Republican blogger Jason Tolbert posts additional information on Kim Hendren’s intriguing appearance last week before the Pulaski County Republican Committee, and the matter grows ever more intriguing.
Tolbert produces a fine partisan blogospheric scoop and a fact becomes ever more clear: The Republicans are going to require some other candidate for the U.S. Senate – perhaps any other candidate.
It turns out that Hendren, when not making unpopular sense on taxes with views so alien to prevailing conservative fiscal thinking that I liked what he said, apparently referred to U.S. Sen. Chuck Schumer as “that Jew.”
It turns out that Tolbert had heard conflicting accounts of this remark, so he called Hendren and asked him, and, typically, Hendren answered, to this essential effect: Yeah, I said it, and shoudn’t have.
Hendren apologized in this phone interview with Tolbert and invoked curiously — I should say inanely — the old Andy Griffith Show.
Right-wingers loved that show.

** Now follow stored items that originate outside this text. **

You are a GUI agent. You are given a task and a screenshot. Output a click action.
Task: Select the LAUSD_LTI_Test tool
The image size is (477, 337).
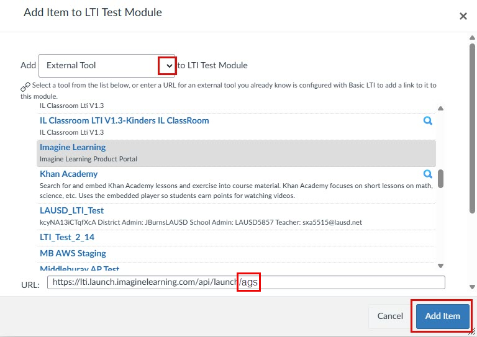coord(72,210)
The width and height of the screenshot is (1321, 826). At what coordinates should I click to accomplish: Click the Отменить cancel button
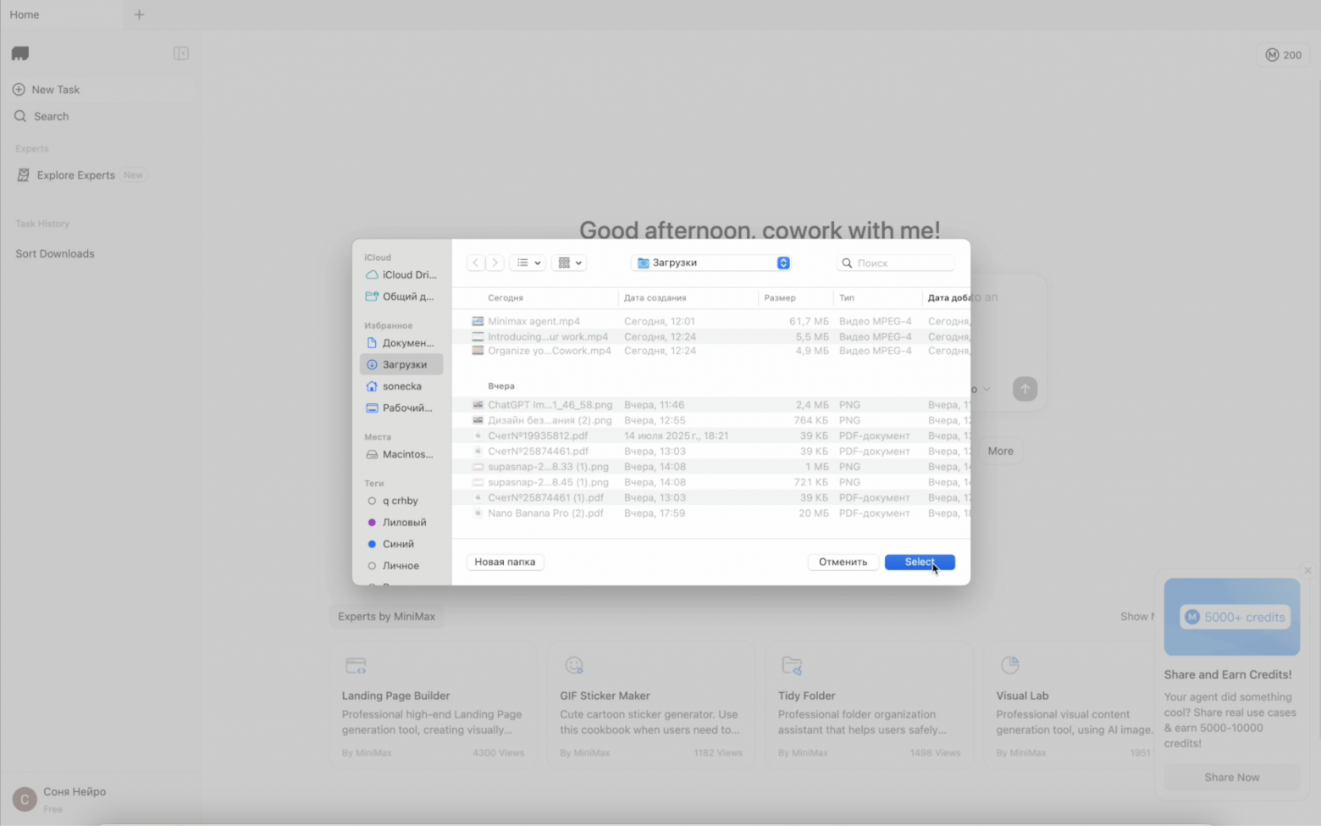[x=842, y=562]
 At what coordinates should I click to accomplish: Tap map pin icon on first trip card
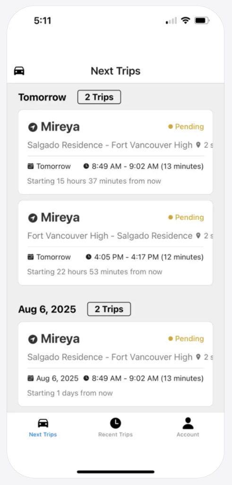198,145
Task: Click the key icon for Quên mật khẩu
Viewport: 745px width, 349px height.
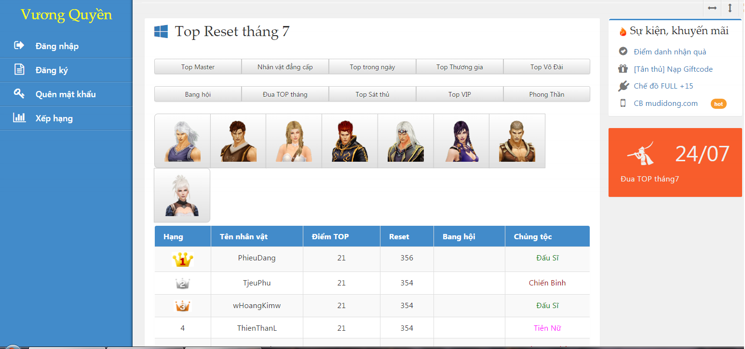Action: click(x=19, y=94)
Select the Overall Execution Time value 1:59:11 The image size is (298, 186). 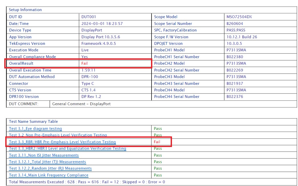click(x=88, y=70)
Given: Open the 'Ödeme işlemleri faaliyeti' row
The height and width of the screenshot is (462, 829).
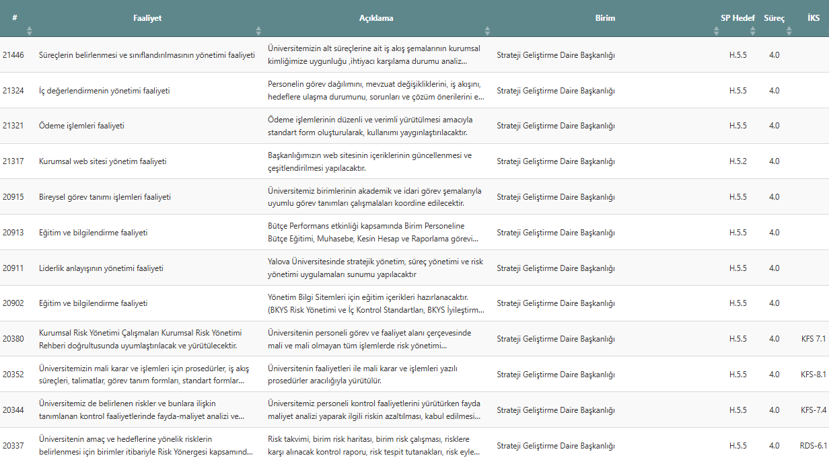Looking at the screenshot, I should 81,126.

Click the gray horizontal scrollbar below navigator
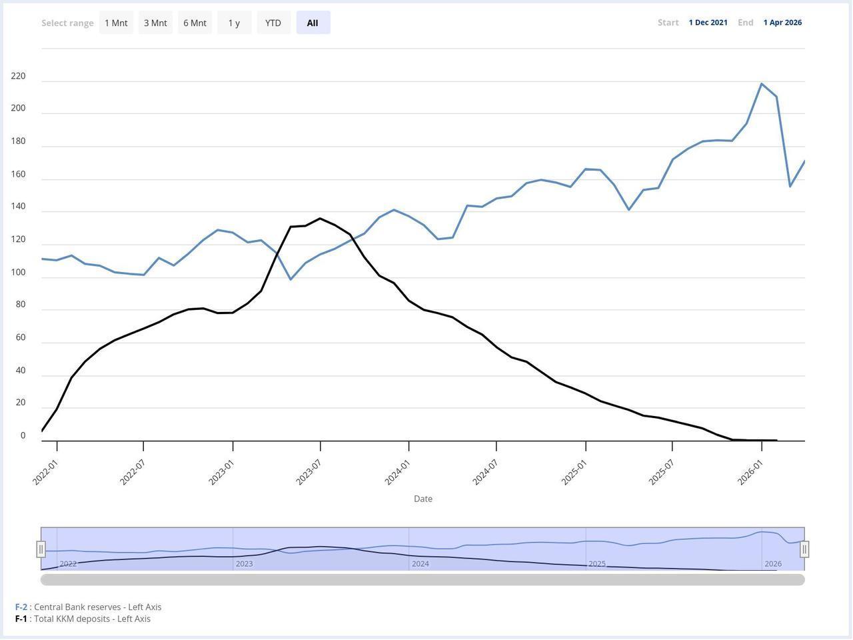[423, 579]
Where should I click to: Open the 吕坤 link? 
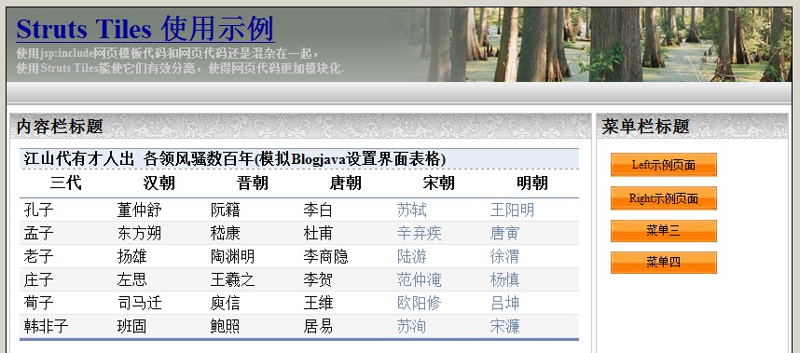click(x=504, y=303)
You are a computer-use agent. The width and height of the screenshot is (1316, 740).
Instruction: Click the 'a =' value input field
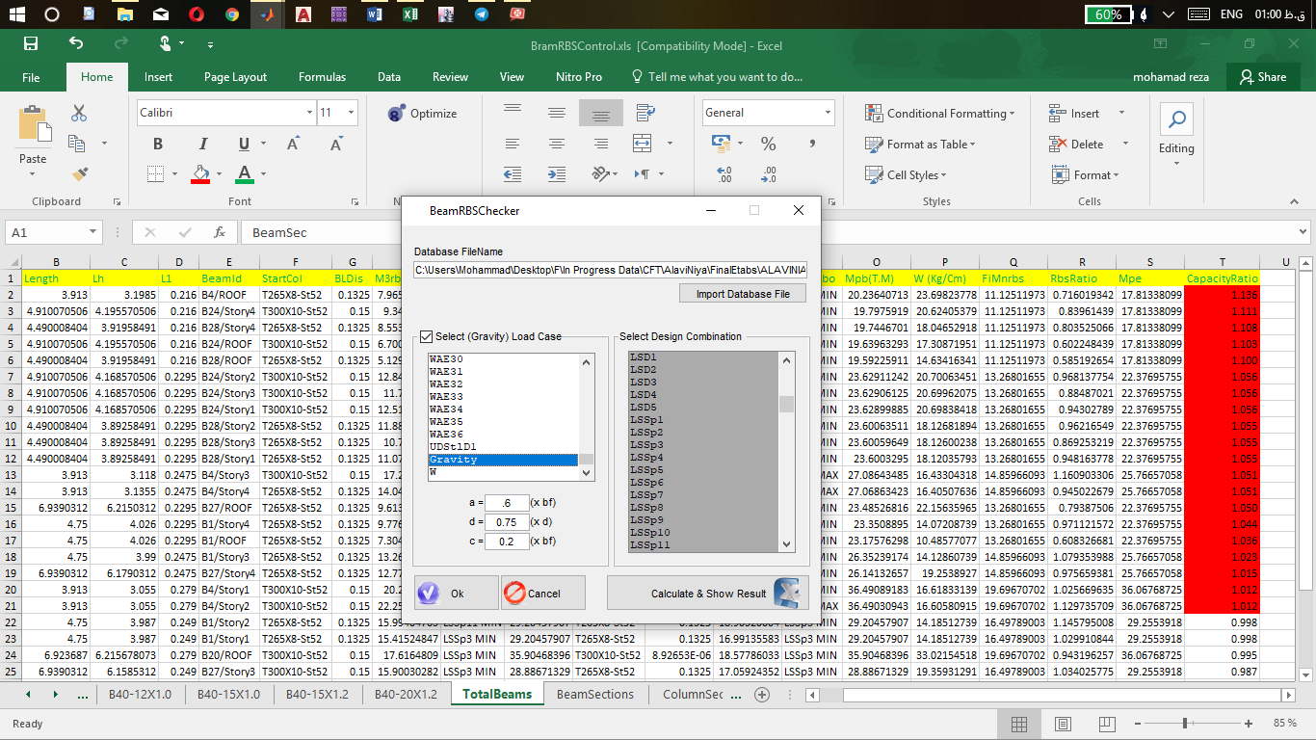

Jim Holt once brought me a DVD of episodes, all of which I’d already seen, and loved, and all of which, by the way, reveal to me that Andy was a dadblamed liberal. He wanted his only deputy unarmed and he was soft on crime at least as far as the town drunk, who came and went from the jail of his own volition, was concerned.
So, anyway, I just got Hendren on the phone. He said he was responding to Schumer’s having talked on MSNBC about how the “hard right” was not representative of mainstream values. He said he remembered saying “the Jew” or “that Jew,” and didn’t know why in the world it came out, but that he did go on seconds later to say there was a Jewish person he did admire, and that would be Jesus. And then he told me that, for that matter, he rather liked Joe Lieberman. He said that “girl out in California,” the one in the pageant who came out against gay marriage, just got pulverized for expressing her view, and, well . . . never mind, he just shouldn’t have said what he said and let’s leave it at that.
Kim said he would surely be putting his foot in and out of his mouth as the campaign goes along because that’s just the way he is.
Gilbert Baker — I hear your party calling.